--- Start of PASSAGE TO READ ---

Applying it to my own season of life, I’m convicted by habits lacking in cultivation and indulgent with consumption. I’m speaking mostly spiritual, but aren’t we one whole person, heart, soul, mind, and body? In light of this truth, it’s not difficult to realize how spiritual flourishing (or languishing) impacts every part of life.

Abide in Jesus. A thread of beauty and conviction weaving through my life and being by Holy Spirit for the past couple of years. A way of living I deeply desire to walk in. A banner of hope and peace and purpose that only Jesus provides. A fountain of enlightenment, comfort, and joy.

Maybe abiding is also cultivating.

Jumping off from where I began, every choice we make is either to cultivate, create or consume. All three contain life and purpose when rightly oriented around God and the good of others. Examples: We consume sustaining food. We create inspiring content. We cultivate gentleness in our speech.

What about when these choices become distorted with self-serving, self-elevating, self-indulgent desires?

--- End of PASSAGE TO READ ---
--- Start of PROVIDED RECORDS ---

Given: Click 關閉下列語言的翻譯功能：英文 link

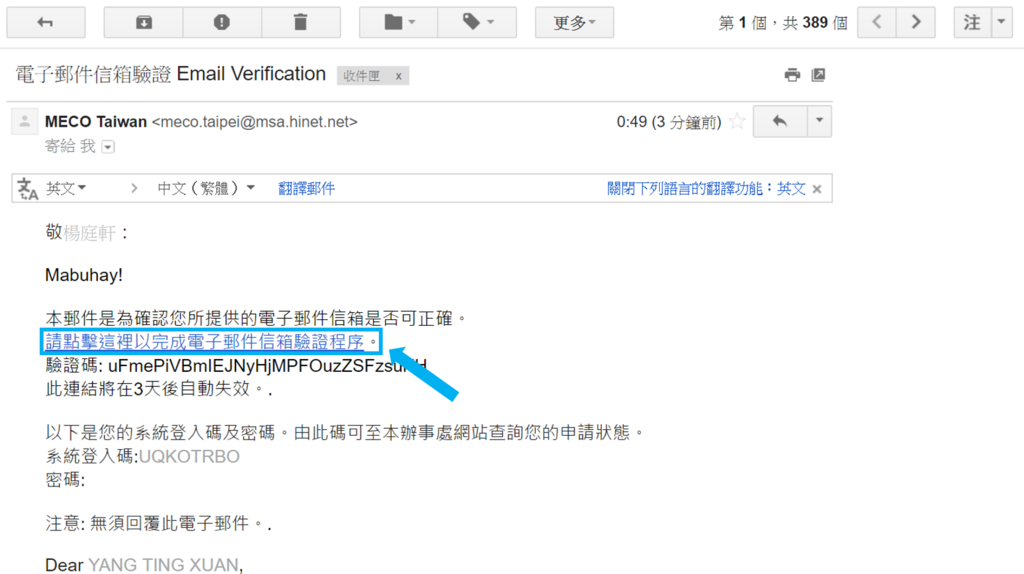Looking at the screenshot, I should [706, 188].
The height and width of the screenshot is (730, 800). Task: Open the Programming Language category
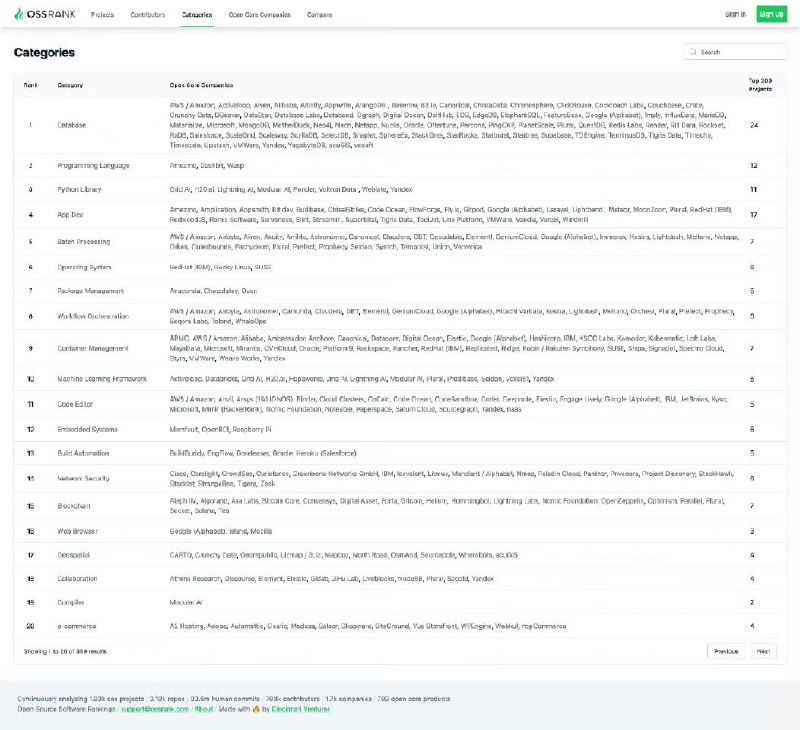[91, 165]
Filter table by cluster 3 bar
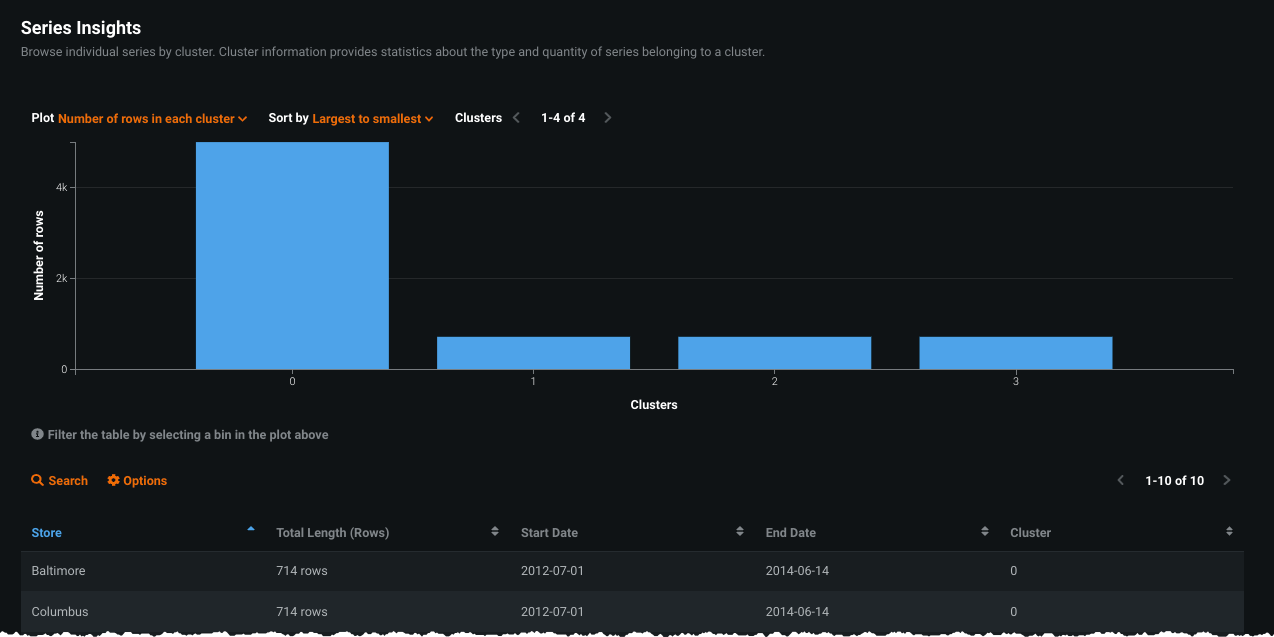The image size is (1274, 637). tap(1015, 353)
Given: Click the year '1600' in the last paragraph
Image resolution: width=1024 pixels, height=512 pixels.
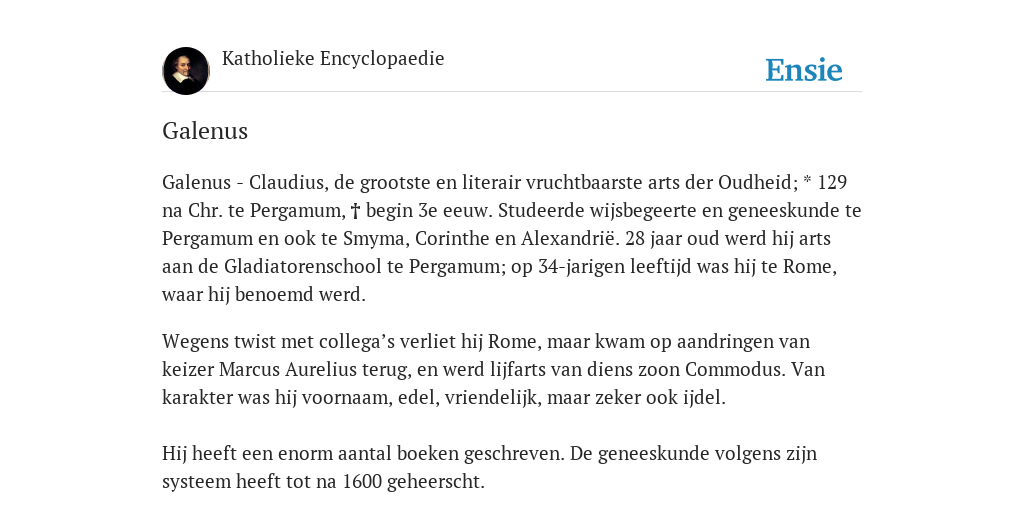Looking at the screenshot, I should pyautogui.click(x=362, y=482).
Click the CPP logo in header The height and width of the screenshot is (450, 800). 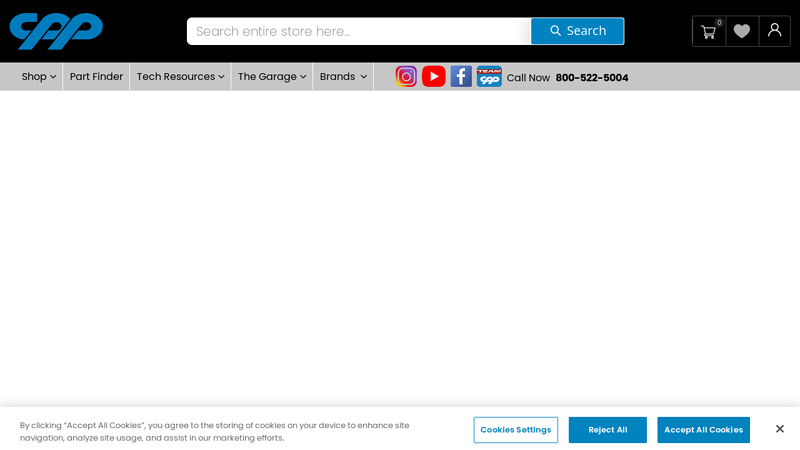tap(56, 31)
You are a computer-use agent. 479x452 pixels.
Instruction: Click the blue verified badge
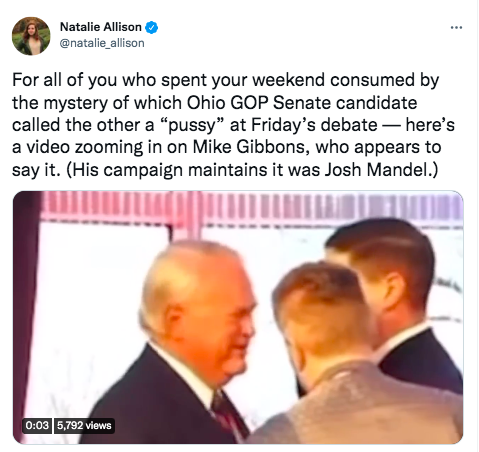152,27
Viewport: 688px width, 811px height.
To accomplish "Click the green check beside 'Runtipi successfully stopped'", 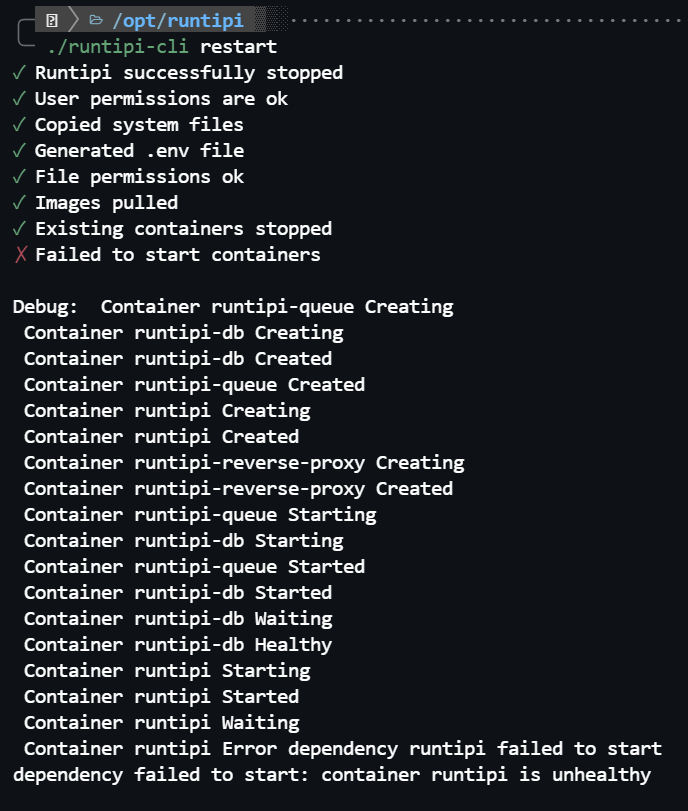I will [20, 72].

--- End of PROVIDED RECORDS ---

• [COMPLETE THE FOLLOWING]:
1: Copy the part of the reflection on abiding in Jesus that begins with the words "Abide in Jesus." and ends with "is also cultivating.".
2: List the parts of one whole person that the reflection on abiding in Jesus names.
3: Continue the reflection on abiding in Jesus from where it stops.

• [ANSWERS FOR THIS EXERCISE]:
1:
Abide in Jesus. A thread of beauty and conviction weaving through my life and being by Holy Spirit for the past couple of years. A way of living I deeply desire to walk in. A banner of hope and peace and purpose that only Jesus provides. A fountain of enlightenment, comfort, and joy.

Maybe abiding is also cultivating.

2: heart, soul, mind, body

3:
It’s here I am thankful for the bright, chiseling work of Holy Spirit and Truth.

I’m not into the Enneagram, I’ve been an otter all my life, and the only letter I remember is ‘F for feeler.’ What I do know is that it’s sometimes challenging to believe I’m loved by God because I’m found in Christ not when I’m ‘doing’ and keeping my act together for Him.

It’s difficult for me to slow my need to have the answers so that I feel like I’m doing okay, and rest in His Godness. My survival mode is to balance all the places, to fix things when they appear broken or lacking, out of anxiety that there surely is more I could be or do. Which sounds pretty exhausting, right? Because it is. And an impossibly unpleasant way to live. Enter the temptation to escape (we’ll get to that soon).

God has set me wonderfully free in many areas, new circumstances come, we make the next turn around life’s bend, and it’s insanely tempting to step back into the old way of operating. Right?

The practice of abiding is a practice of rest. Abiding is not passive, it is active, a continuous interaction with the Lord. Abiding is bearing fruit naturally, not forcibly or fearfully. Abiding is letting God be God.